Una promessa di libertà: il sogno federale
«Lasciate alle regioni e ai comuni tutti i loro denari, all’infuori di quelli che sono necessari al governo centrale per compiere le sue funzioni di interesse nazionale; e allora, solo allora le spese si ripartiranno egualmente, ma ognuno si terrà i suoi quattrini e li spenderà sul luogo come meglio crederà. Allora ci sarà una società libera, finché invece vi sarà un potere centrale incaricato di distribuire strade, ponti, acquedotti, istituti di istruzione, tribunali, reggimenti, vi saranno sempre ingiustizie fra le parti dello Stato.»

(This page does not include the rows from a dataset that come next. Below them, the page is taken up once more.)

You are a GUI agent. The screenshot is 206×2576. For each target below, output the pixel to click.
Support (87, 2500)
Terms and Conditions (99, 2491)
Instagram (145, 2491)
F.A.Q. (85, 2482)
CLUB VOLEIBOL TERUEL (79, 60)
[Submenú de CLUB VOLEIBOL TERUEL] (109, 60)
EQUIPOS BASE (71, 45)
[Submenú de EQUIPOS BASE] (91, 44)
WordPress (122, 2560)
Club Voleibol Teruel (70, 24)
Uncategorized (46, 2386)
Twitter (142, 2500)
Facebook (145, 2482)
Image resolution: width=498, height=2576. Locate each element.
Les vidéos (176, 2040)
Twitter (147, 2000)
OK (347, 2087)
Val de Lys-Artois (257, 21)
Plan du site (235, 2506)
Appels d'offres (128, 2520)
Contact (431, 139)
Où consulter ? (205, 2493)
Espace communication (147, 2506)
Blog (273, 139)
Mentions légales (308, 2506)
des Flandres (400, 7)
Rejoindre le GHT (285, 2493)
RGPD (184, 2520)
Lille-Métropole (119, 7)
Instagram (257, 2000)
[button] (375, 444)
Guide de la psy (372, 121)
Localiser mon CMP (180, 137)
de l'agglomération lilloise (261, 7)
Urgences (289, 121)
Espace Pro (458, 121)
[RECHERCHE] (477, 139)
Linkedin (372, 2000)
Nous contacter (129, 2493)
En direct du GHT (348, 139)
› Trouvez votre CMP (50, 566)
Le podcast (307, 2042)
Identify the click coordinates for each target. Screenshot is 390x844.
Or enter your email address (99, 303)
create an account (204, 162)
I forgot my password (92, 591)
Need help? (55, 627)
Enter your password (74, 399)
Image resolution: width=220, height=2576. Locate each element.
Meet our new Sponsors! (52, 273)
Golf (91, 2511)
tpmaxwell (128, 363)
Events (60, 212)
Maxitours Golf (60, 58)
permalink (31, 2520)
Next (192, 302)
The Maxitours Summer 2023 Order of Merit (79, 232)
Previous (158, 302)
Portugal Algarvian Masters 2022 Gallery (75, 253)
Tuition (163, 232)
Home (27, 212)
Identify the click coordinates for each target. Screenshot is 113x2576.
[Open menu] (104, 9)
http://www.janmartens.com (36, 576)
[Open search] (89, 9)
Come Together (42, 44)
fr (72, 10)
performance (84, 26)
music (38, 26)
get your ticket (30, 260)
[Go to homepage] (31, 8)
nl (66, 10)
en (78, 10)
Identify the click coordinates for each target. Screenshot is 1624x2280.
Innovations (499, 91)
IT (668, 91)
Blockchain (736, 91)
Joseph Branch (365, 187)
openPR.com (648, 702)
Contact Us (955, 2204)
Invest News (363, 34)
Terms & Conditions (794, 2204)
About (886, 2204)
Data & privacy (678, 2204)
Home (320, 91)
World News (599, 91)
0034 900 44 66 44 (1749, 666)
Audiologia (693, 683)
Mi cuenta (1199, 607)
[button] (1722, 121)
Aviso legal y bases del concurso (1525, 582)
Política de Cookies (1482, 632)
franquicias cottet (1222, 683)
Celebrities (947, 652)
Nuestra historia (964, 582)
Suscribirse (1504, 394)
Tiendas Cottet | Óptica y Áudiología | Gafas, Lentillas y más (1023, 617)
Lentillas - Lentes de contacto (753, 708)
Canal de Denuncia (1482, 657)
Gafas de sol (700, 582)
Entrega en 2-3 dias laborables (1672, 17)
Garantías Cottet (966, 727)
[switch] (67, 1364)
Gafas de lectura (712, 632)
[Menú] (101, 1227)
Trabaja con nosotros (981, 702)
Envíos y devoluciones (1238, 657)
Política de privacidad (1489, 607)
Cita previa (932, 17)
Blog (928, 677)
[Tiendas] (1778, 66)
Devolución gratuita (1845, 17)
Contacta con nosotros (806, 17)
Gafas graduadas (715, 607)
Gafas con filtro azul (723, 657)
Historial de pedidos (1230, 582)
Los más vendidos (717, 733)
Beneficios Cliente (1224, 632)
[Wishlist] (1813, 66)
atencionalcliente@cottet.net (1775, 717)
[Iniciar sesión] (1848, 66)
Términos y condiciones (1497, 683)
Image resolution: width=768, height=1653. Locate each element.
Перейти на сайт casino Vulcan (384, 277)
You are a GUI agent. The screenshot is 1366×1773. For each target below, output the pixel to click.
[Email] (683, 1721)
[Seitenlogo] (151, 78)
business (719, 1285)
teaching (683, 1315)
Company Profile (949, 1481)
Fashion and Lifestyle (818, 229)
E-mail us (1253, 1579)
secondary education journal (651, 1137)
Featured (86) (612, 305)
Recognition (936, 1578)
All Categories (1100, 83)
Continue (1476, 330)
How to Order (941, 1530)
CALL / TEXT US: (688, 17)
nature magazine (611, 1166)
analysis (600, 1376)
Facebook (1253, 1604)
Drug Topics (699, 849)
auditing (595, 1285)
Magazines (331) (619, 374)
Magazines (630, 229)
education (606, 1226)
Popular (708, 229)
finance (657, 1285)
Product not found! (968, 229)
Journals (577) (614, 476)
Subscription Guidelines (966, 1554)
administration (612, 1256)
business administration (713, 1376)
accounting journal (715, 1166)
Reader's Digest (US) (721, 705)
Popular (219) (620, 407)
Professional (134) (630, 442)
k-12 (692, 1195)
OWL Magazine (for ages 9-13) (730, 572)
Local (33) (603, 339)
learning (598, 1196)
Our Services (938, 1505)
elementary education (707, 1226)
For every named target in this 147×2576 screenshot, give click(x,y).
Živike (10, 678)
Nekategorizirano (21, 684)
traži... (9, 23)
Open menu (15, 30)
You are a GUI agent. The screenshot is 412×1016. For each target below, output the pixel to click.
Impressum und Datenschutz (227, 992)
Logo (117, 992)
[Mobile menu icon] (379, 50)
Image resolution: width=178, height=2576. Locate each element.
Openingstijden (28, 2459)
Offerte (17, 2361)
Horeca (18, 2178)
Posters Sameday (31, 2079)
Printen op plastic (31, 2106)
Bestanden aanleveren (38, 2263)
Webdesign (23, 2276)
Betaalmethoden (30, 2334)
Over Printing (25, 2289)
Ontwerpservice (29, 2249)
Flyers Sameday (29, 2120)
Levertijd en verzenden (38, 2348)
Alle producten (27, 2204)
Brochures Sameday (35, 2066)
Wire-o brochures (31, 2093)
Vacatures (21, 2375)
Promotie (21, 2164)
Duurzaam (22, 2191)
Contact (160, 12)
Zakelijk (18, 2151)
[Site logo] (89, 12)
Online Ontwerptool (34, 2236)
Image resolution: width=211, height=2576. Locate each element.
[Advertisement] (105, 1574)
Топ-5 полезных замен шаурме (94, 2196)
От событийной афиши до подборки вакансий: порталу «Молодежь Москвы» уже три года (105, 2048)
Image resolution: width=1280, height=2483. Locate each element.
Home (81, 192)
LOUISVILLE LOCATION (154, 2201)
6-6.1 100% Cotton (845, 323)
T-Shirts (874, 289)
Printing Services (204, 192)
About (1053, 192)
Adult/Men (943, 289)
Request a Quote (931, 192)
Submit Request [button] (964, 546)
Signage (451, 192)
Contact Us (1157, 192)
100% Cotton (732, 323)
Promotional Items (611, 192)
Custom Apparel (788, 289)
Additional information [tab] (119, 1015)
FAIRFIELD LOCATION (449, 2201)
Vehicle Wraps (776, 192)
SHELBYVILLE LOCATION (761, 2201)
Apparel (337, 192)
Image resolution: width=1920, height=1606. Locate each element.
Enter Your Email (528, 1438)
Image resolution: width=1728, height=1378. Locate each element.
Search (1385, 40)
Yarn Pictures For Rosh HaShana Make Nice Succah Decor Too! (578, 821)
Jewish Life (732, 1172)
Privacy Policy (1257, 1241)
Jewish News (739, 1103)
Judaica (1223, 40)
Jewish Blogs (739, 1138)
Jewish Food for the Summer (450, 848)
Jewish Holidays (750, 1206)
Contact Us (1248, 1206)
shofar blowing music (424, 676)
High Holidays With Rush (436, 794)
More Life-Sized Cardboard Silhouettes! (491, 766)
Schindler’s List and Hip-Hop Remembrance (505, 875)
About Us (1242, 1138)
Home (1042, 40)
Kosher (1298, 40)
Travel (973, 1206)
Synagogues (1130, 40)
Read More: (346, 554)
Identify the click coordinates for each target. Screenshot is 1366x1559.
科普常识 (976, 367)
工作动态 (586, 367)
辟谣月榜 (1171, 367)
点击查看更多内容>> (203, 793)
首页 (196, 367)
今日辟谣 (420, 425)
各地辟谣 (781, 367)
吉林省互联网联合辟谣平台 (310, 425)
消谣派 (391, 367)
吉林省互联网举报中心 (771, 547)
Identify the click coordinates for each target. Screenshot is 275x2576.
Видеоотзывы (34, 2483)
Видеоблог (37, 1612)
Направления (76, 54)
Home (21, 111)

Con queste parole ho concluso il mio intervento dal palco di Bologna l’8 novembre 2015, al termine di quella giornata di memorabile mobilitazione in cui abbiamo riempito piazza Maggiore di migliaia di persone, famiglie, idiomi, culture e colori da tutta Italia al grido «Liberiamoci e ripartiamo». Una citazione del grande meridionalista Gaetano Salvemini che ho conservato nella tasca dei pantaloni per tutta quella mattina mentre mi godevo la piazza tra migliaia di persone, felice di perdermi tra saluti, abbracci, consigli, battute, risate.
È così che «preparo» i miei interventi dal palco, anche i più importanti. Ancora una volta a braccio, senza nulla di scritto, a parte quelle poche righe preziose per cercare di far capire una volta di più che battersi per il federalismo – per la difesa delle comunità territoriali che compongono uno Stato centrale burocratico e accentratore, ingordo e predatore, per la necessaria tutela e valorizzazione delle loro tradizioni e delle loro culture, per la difesa della loro sovranità – non equivale a separare il Nord dal Sud.
Al contrario, il federalismo è l’unica medicina per risolvere i grandi mali di questo Paese, è l’unica via per unire nel rispetto del pluralismo e delle differenze i due lembi di questo lunghissimo Paese.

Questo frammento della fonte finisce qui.